● **Registros almacenados del conjunto de datos**:
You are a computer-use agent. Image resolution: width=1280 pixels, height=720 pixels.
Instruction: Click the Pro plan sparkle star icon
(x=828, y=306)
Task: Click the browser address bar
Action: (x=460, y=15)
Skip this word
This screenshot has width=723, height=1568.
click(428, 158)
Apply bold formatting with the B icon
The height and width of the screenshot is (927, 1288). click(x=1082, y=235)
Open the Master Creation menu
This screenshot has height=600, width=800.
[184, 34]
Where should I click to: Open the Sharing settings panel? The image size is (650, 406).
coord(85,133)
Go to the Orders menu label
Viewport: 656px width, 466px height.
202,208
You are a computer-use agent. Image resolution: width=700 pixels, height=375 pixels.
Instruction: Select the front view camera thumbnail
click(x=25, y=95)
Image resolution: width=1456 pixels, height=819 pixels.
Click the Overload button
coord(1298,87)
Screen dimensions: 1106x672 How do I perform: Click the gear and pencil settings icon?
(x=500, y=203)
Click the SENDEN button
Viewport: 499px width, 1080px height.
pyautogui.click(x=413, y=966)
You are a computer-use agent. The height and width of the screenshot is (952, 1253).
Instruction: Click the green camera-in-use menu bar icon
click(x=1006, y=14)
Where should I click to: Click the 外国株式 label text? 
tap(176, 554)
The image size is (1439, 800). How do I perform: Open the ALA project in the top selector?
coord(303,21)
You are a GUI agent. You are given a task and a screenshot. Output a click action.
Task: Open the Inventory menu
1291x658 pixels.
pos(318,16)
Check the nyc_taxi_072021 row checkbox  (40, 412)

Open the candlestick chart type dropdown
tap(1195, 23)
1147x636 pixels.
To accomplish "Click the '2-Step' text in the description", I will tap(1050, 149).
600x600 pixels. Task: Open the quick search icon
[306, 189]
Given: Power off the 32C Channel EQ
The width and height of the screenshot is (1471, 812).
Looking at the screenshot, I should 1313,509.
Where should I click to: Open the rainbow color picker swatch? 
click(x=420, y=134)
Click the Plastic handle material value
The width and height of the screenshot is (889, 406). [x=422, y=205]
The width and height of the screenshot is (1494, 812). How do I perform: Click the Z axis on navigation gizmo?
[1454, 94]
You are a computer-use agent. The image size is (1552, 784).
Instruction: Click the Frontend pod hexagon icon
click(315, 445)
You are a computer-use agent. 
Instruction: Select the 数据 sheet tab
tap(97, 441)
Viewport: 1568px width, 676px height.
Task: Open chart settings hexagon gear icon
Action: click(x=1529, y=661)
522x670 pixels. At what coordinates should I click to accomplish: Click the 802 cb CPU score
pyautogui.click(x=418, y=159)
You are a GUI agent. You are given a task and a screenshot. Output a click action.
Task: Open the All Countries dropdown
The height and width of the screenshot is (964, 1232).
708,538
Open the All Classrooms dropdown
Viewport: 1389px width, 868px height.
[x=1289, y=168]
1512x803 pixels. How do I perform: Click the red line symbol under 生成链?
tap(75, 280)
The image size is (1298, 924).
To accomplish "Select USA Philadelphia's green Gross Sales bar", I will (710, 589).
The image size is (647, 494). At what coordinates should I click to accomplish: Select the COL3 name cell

● **Enunciado del ejercicio**: Reproduce sin cambios las líneas de los registros que van desde el comienzo hasta la línea que contiene "pyautogui.click(x=413, y=966)", ambos extremos incluidos.

● **El resultado**:
You are a computer-use agent. Image resolution: width=1280 pixels, height=720 pixels.
Instruction: Click the Pro plan sparkle star icon
(x=828, y=306)
Task: Click the browser address bar
Action: (x=460, y=15)
Skip this word
This screenshot has width=723, height=1568.
click(428, 158)
Apply bold formatting with the B icon
The height and width of the screenshot is (927, 1288). click(x=1082, y=235)
Open the Master Creation menu
This screenshot has height=600, width=800.
[184, 34]
Where should I click to: Open the Sharing settings panel? The image size is (650, 406).
coord(85,133)
Go to the Orders menu label
Viewport: 656px width, 466px height.
202,208
You are a computer-use agent. Image resolution: width=700 pixels, height=375 pixels.
Instruction: Select the front view camera thumbnail
click(x=25, y=95)
Image resolution: width=1456 pixels, height=819 pixels.
Click the Overload button
coord(1298,87)
Screen dimensions: 1106x672 How do I perform: Click the gear and pencil settings icon?
(x=500, y=203)
Click the SENDEN button
Viewport: 499px width, 1080px height.
pyautogui.click(x=413, y=966)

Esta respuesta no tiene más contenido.